Published on 01 Oct 2019.
RAM Ratings has reaffirmed the AA3/Stable rating of Tadau Energy Sdn Bhd’s (Tadau or the Company) RM250 mil SRI Sukuk Programme (2017/2033). The sukuk stands out as the world’s first sustainable and responsible investment (SRI) green sukuk. The rating reflects Tadau’s healthy debt-servicing ability, underscored by steady cashflow from the Company’s 50 MW solar photovoltaic (PV) plants in Kudat, Sabah (comprising Unit 1 (2MW) and Unit 2 (48MW) – collectively referred to as “the Plants”).
Since achieving full commercial operations date (COD) on 26 September 2018, the Plants generated a net electrical output of 49,851 MWh in 1H 2019 that surpasses our projection by 33.9% for the same period. The Plants are expected to maintain their outstanding performance, provided there are no major unforeseen outages.
Despite our sensitised cashflow analysis, which assumes lower energy output due to unforeseen outages, Tadau’s debt-protection metrics will remain healthy with respective minimum and average annual FSCRs (with cash balances, post-distribution and calculated on payment dates) of 1.50 and 1.83 times throughout the transaction’s tenure. We expect Tadau to adhere to its distribution covenant on a forward-looking basis throughout this period, as opposed to only in the year of assessment. Any excessive unexpected opex/capex or distribution to shareholders will exert downward pressure on the rating.

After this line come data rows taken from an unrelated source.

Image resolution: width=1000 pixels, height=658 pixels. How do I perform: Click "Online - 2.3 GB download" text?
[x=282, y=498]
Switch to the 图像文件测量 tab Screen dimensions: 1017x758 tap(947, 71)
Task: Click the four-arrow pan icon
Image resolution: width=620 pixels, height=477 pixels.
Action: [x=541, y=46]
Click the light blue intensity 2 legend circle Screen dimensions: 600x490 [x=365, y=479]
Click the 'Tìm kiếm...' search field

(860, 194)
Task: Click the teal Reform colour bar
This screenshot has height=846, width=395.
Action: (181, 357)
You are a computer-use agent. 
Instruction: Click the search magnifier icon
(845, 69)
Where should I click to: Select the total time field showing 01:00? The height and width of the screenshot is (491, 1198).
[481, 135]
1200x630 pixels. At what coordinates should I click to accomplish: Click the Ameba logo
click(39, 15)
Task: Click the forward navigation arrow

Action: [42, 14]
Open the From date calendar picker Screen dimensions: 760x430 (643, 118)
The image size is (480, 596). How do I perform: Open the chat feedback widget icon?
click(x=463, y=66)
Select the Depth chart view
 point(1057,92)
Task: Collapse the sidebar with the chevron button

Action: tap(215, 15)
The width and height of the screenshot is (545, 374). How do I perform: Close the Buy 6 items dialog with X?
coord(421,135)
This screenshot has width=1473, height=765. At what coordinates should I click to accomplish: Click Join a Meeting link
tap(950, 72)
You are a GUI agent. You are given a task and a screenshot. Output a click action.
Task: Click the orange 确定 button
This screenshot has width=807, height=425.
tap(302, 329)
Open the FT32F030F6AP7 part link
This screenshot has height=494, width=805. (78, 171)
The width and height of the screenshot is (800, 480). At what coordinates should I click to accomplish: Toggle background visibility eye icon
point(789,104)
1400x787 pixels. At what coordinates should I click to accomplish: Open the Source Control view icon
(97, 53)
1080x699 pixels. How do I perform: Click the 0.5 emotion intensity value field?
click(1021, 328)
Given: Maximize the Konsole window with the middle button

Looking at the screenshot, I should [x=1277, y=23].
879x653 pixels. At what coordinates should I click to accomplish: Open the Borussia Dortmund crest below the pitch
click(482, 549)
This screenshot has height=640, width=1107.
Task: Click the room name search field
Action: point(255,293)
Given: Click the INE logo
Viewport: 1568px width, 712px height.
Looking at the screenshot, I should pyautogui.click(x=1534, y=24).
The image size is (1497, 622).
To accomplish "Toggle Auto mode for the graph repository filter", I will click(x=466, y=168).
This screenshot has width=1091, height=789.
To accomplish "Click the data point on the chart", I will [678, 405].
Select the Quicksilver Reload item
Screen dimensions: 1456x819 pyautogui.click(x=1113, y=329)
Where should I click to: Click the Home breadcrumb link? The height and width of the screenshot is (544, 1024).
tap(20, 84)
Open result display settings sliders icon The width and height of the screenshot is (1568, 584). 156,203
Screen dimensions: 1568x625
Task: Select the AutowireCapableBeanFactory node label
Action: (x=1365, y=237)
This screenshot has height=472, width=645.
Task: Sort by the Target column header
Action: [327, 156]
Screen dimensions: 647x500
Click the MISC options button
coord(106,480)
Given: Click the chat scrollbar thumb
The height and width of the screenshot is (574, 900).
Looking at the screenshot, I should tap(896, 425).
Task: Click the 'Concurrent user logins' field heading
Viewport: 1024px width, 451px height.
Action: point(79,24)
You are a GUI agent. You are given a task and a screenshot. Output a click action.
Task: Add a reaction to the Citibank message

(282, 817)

Notably, Tadau continues to enjoy priority of despatch, as its long-term power purchase agreements (PPAs) with Sabah Electricity Sdn Bhd require the latter to accept and purchase all the energy generated by the Plants, up to a specified limit. This helps moderate the absence of fixed availability-based revenue typically earned by thermal power plants. The absence of moving parts and combustion functions further simplifies the operations and maintenance (O&M) of the Plants relative to thermal power plants.
Despite the laudable performance of the Plants, Tadau is still exposed to solar irradiance variability risk and plant performance risk. A longer operating track record would provide a better gauge of the quality of the O&M work and the sustainability of the Plants’ energy output.
We note that Unit 2 achieved commercial operations with an Established Capacity (EC) of 47.17 MW, slightly off the mark from the expected 48 MW. Tadau also faces the risk of a reduction in Energy Rates as there is a provision in its PPAs for a downward revision - if there is any saving in terms of construction and financing costs upon the Plants’ COD and a year thereafter. The Company has conditionally accepted the EC, pending further discussions with SESB. Our cashflow analysis assumes a reduction in Energy Rate and a lower EC, despite which Tadau’s debt-servicing ability is still anticipated to remain intact.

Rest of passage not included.